Let me be a little Socratic here:
- What is your content strategy? Are you going to want a website up to impress potential investors? To give you an early toe-hold in the marketplace and to start brand visibility? To encourage people to consider jumping to your new company? How is that site going to be architected? What tools are you going to use to create it and maintain it?
- Are you going to use a CMS? Are you going to tie your content source control system into your software source control system? Do you know systems that can handle multiple types of content and still provide you with version control, branching and other key capabilities?
- Are you going to have a wiki? Who is going to create it? Is it going to be open to customer interaction, or closed and branded? How will you be taking customer feedback?
- Will you have a company forum for customers? Who will maintain it and respond to inquiries? How will that information be migrated into your bug control system and then into the official company technical content?
- How can you leverage your support knowledge? Get it out of your engineers’ heads and put it someplace the customers can find it! How will customers find information, anyway? Who will oversee that your company’s message to the world is consistent? How do you make sure it’s not just engineering speak?

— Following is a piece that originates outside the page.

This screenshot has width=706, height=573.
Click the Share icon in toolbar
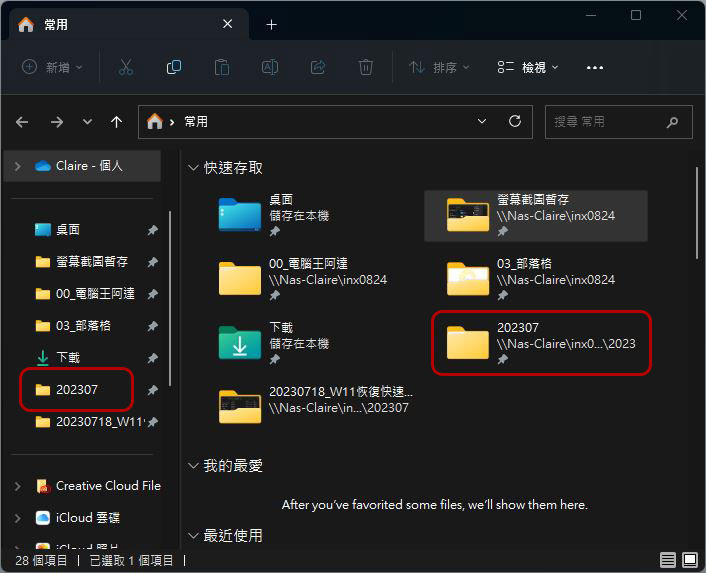click(318, 68)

In short: Do you want it to seem as if 30 different people created all the external, customer-facing content—some of it quite obviously written by people with a poor feel for English—or do you want it to look unified, professional and impressive? Oh, and easy to understand, quickly.
Content is More Than “Ink on Paper”
Content is, to put it mildly, more than ink on paper. Senior content folks haven’t just been cutting and pasting code comments into a Word template and publishing it; they’ve spent their careers answering all the questions above and many more. They can provide a focus for you, and save you time you really don’t want to spend on something you don’t like anyway.
A content editor or manager will hook him or herself into all the different teams of your company. They’ll talk to engineering, of course, but they also have to get information from tech support, QA, marketing, sales and the executive team.
These folks can be your interface between your engineering team, who all speak Linux, C, Python, Ruby, or whatever you code in, and the big wide world where you want to sell your product, who know nothing of coding or mechanical or industrial design (and don’t want to). They are where the rubber meets the road.
Hire A Content Editor — Just Do It!
Content tells the world what they want to know to buy your brilliant New Thing, so you can keep coding and designing. Content folks can help make sure all content aligns – across technical, product marketing and even PR. We work to keep the corporate message consistent to the outside world.
Do you really want to do all that? Do your engineers? I haven’t met any who do, and I’ve been in tech for 27 years.
If you don’t, you need a senior content expert helping you straighten it out. And right from the beginning, because by the time you have full support, QA, marketing, sales and engineer teams, you’ve already got five different ways of looking at and communicating with the world. And it’s too late.